Naar de inhoud

Commentaar op Wet werk en inkomen naar arbeidsvermogen Artikel 61 (De hoogte van de loongerelateerde uitkering en de loonaanvullingsuitkering van de WGA-uitkering). (artikeltekst geldig vanaf 2016-01-01)

Commentaar is bijgewerkt tot 8 december 2017 door mr. A. Wit

Artikel 61 De hoogte van de loongerelateerde uitkering en de loonaanvullingsuitkering van de WGA-uitkering Tekst van de hele regeling

1.

De loongerelateerde uitkering van de WGA-uitkering bedraagt per kalendermaand:

a.

0,75 x (A-B x C/D) over de eerste twee maanden waarin het recht op uitkering bestaat; en

b.

0,7 x (A-B x C/D) vanaf de derde maand waarin het recht op uitkering bestaat.

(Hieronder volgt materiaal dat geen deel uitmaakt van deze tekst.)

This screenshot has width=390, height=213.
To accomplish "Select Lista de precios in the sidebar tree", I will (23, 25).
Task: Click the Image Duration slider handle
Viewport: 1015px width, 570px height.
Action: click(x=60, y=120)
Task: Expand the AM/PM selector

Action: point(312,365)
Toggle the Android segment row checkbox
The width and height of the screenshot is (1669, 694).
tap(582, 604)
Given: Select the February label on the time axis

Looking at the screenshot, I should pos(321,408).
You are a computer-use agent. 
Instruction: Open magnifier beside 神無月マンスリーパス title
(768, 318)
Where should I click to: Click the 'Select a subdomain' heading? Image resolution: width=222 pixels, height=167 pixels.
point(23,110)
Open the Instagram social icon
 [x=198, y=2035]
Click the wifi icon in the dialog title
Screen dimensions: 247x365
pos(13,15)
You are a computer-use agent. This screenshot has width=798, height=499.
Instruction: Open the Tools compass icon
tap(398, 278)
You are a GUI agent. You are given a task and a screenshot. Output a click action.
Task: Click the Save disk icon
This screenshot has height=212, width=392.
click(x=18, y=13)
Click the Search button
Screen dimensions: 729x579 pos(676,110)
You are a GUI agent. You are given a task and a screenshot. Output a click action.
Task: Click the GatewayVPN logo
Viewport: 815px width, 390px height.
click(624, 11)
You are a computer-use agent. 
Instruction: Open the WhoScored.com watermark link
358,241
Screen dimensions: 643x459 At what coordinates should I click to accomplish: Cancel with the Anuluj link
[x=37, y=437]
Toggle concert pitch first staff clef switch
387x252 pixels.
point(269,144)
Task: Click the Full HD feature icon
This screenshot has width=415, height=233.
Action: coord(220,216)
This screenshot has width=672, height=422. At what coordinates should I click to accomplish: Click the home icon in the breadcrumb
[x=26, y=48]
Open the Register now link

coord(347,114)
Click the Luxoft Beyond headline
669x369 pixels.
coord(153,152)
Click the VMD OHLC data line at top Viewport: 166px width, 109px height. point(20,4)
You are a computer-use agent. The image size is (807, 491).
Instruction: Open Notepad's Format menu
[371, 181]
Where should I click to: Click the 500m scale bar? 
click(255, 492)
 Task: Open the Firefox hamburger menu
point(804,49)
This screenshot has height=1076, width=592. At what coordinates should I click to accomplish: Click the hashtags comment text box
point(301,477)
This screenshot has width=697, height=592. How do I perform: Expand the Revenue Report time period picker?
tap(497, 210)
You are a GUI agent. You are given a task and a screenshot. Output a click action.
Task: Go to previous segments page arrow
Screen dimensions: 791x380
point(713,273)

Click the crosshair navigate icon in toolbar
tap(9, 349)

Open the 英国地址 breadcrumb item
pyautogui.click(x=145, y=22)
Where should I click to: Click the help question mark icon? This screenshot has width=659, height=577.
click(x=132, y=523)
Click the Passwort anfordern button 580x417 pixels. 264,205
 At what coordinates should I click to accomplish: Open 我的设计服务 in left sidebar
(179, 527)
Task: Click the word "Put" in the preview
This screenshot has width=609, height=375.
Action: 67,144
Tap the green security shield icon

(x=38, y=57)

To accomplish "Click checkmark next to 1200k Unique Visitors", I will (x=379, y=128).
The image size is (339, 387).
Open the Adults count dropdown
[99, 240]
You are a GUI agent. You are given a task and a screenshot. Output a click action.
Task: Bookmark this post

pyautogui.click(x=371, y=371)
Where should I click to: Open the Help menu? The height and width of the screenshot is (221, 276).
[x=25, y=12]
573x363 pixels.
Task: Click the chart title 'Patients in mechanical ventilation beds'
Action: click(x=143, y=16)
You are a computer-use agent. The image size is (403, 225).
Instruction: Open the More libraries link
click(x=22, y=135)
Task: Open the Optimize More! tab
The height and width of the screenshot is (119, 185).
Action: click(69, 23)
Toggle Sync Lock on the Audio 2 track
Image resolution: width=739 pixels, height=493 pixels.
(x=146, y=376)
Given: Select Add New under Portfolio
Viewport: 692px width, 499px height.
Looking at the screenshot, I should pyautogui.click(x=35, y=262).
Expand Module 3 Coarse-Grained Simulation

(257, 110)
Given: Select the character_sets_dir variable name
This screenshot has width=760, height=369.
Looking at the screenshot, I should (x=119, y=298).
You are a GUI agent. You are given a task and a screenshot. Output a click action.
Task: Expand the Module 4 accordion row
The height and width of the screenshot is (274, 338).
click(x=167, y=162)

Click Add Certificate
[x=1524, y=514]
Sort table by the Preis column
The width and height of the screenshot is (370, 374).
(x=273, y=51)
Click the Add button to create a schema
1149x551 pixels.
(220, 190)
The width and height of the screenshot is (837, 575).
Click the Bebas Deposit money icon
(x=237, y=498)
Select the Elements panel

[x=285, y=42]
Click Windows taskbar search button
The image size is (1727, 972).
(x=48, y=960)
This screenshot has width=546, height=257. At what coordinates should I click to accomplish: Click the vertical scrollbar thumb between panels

Hierbij staat:

A voor het maandloon;

B voor het inkomen per kalendermaand;

C voor het dagloon waarnaar de loongerelateerde uitkering van de WGA-uitkering is berekend;

D voor het dagloon waarnaar de loongerelateerde uitkering van de WGA-uitkering zou zijn berekend indien dat niet gemaximeerd zou zijn op het in artikel 17, eerste lid, van de Wet financiering sociale verzekeringen bedoelde bedrag met betrekking tot een loontijdvak van een dag.

2.

De hoogte van de loonaanvullingsuitkering van de WGA-uitkering komt overeen met de hoogte van de loongerelateerde uitkering, bedoeld in het eerste lid, onderdeel b, indien de verzekerde ten minste een inkomen verdient dat gelijk is aan zijn overblijvende verdiencapaciteit, bedoeld in het derde lid, of indien voor hem geen inkomenseis als bedoeld in artikel 60 geldt.

3.

De overblijvende verdiencapaciteit, bedoeld in het tweede lid, is gelijk aan twee maal de inkomenseis, bedoeld in artikel 60, tweede lid.

4.

De loonaanvullingsuitkering van de WGA-uitkering bedraagt voor de verzekerde die ten minste 50 % van doch minder dan zijn overblijvende verdiencapaciteit…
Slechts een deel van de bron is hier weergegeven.